Qimen Dunjia shares its cosmological foundations with the other two of the Three Styles: Da Liu Ren and Tai Yi Shen Shu. All three systems employ the Heavenly Stems, Earthly Branches, and correlative cosmology, but differ in their specific structures and applications. Da Liu Ren is oriented toward answering specific personal questions, Tai Yi Shen Shu toward large-scale prognostication about states and dynasties, and Qimen Dunjia toward strategic and situational analysis.

Qimen Dunjia also shares conceptual ground with feng shui, particularly the Compass school tradition and Flying Star Feng Shui, both of which employ the luopan compass and map cosmological cycles onto spatial configurations. However, whereas feng shui is primarily concerned with the assessment of fixed environments, Qimen Dunjia is time-centred and oriented toward the analysis of specific moments and situations.

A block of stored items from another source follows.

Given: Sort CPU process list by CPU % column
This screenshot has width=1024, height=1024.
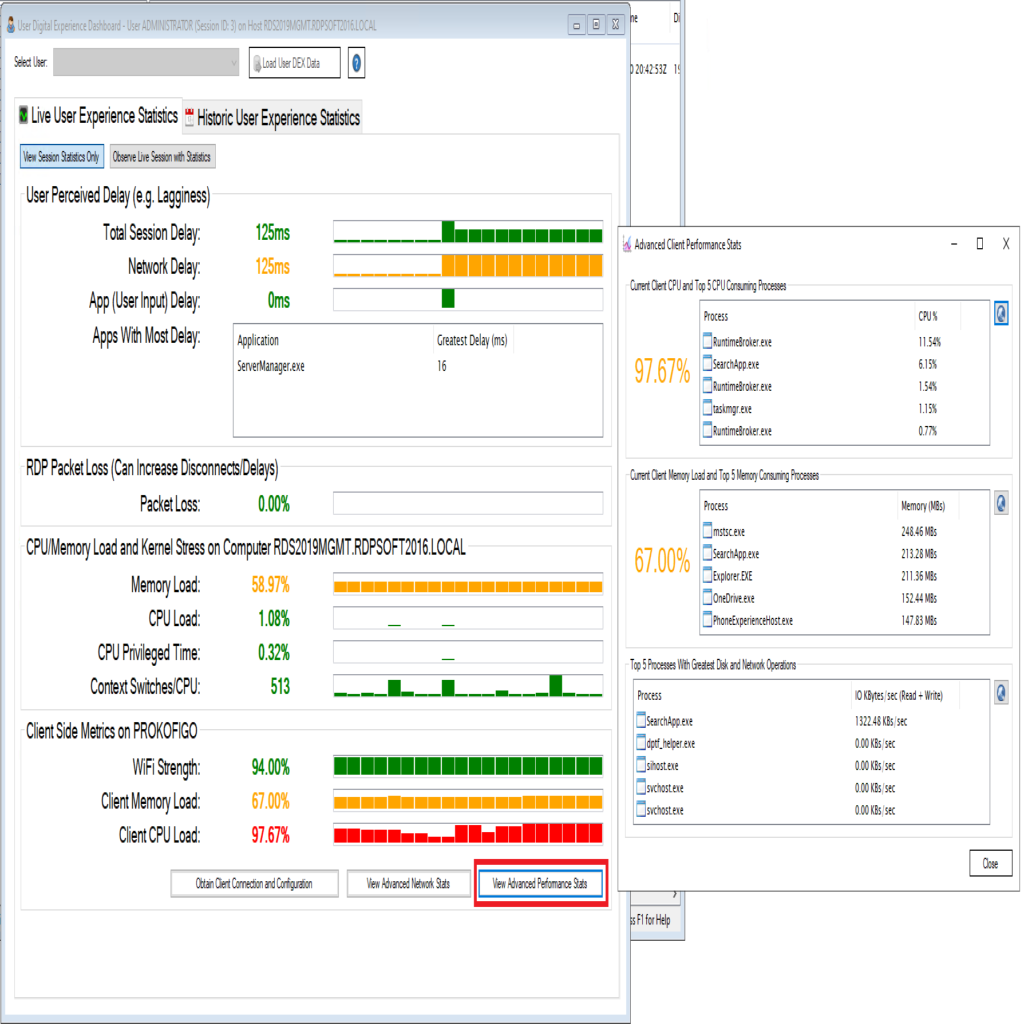Looking at the screenshot, I should [930, 316].
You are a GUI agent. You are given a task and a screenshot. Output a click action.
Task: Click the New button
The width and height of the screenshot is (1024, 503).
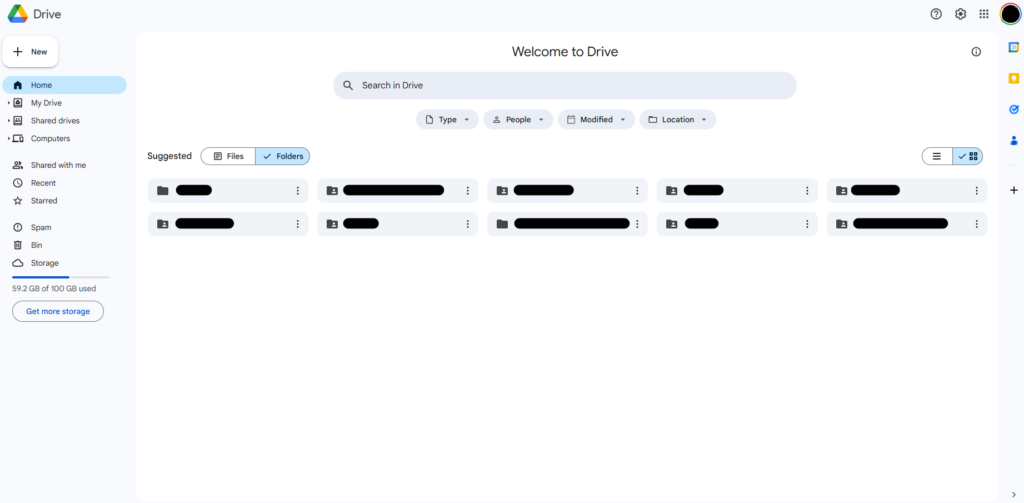31,52
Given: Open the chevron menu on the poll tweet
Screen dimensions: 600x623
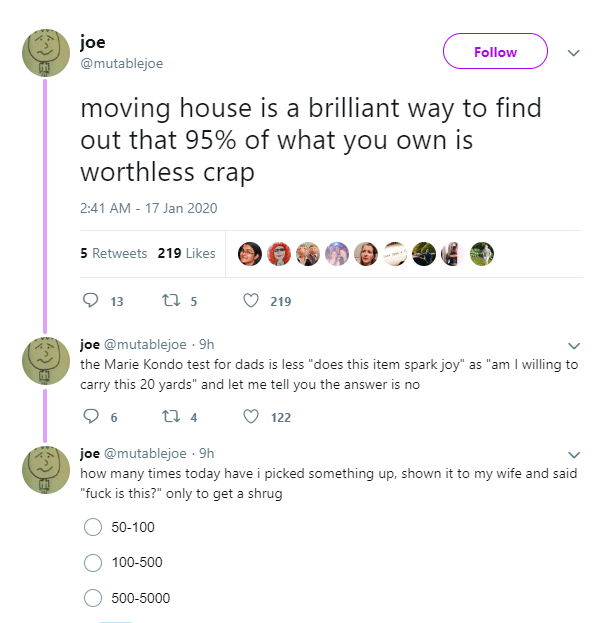Looking at the screenshot, I should (x=574, y=455).
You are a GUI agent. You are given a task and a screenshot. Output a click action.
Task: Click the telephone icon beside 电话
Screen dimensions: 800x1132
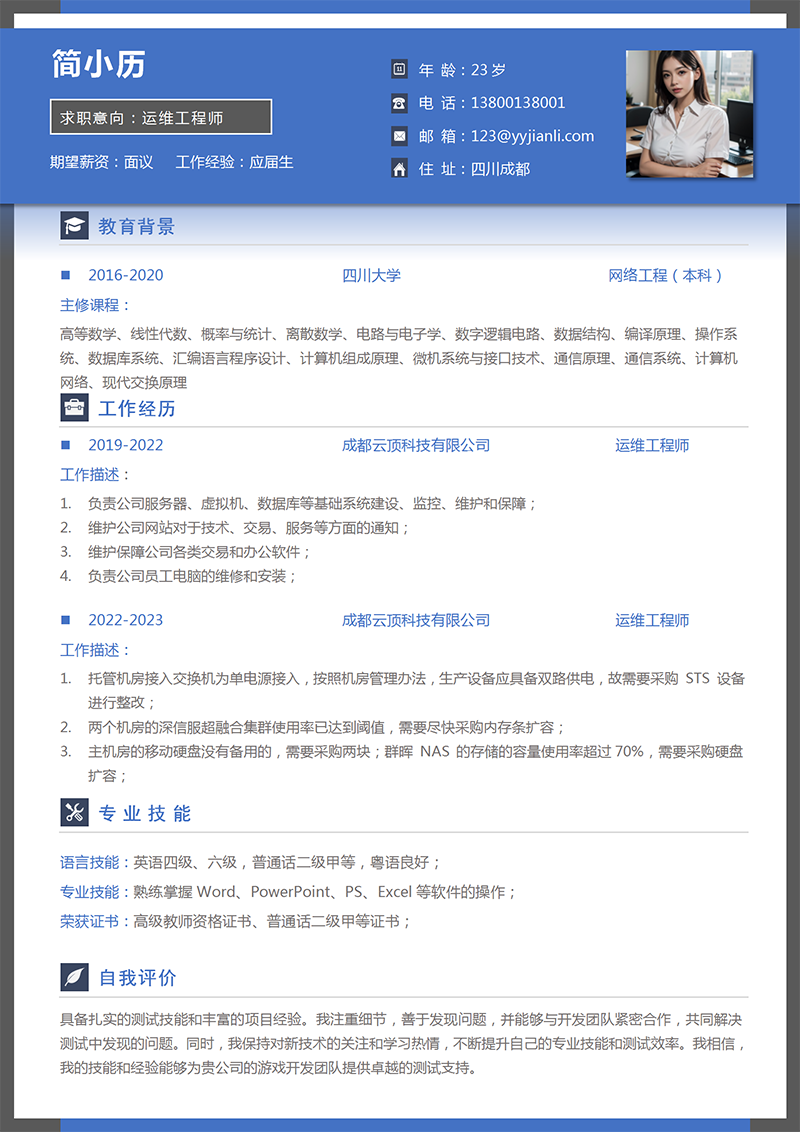[399, 102]
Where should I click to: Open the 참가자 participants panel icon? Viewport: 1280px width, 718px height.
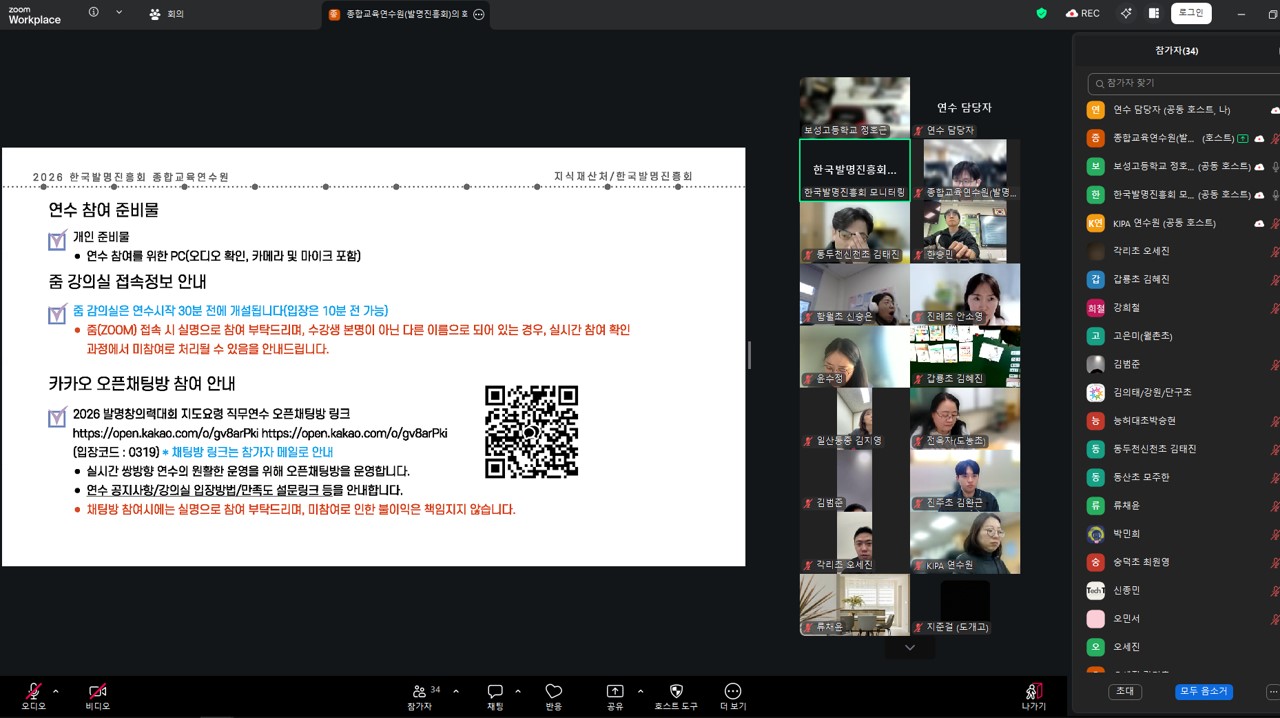point(419,692)
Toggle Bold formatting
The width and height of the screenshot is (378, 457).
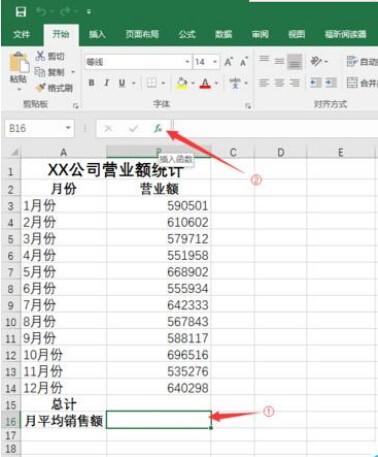pos(91,83)
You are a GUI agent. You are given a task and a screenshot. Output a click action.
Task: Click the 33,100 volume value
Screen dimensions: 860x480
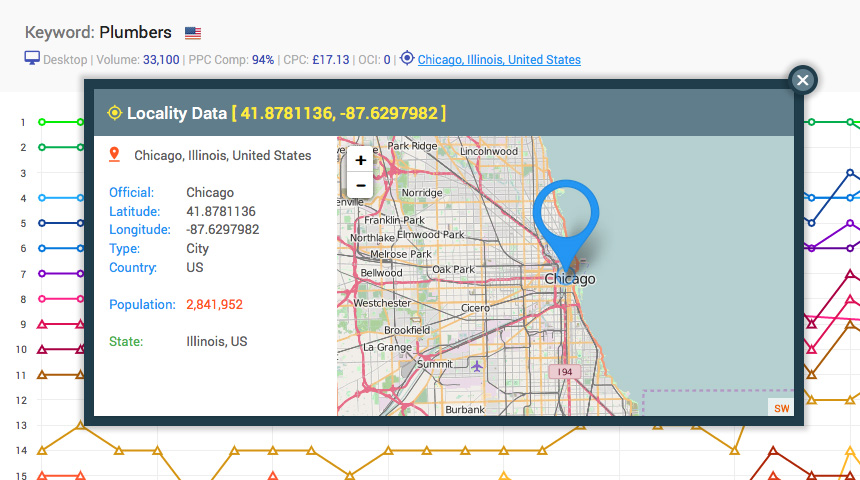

== Cultural significance ==

Qimen Dunjia occupies a distinctive place in Chinese cultural history as a system that bridges divination, military science, and cosmological philosophy. Its association with legendary strategists such as Zhuge Liang and Liu Bowen has made it a recurring motif in Chinese wuxia and historical fiction. The baguazhen tactical formation attributed to Qimen Dunjia principles appears in the classical novel Romance of the Three Kingdoms and has entered Chinese popular culture as a symbol of strategic genius.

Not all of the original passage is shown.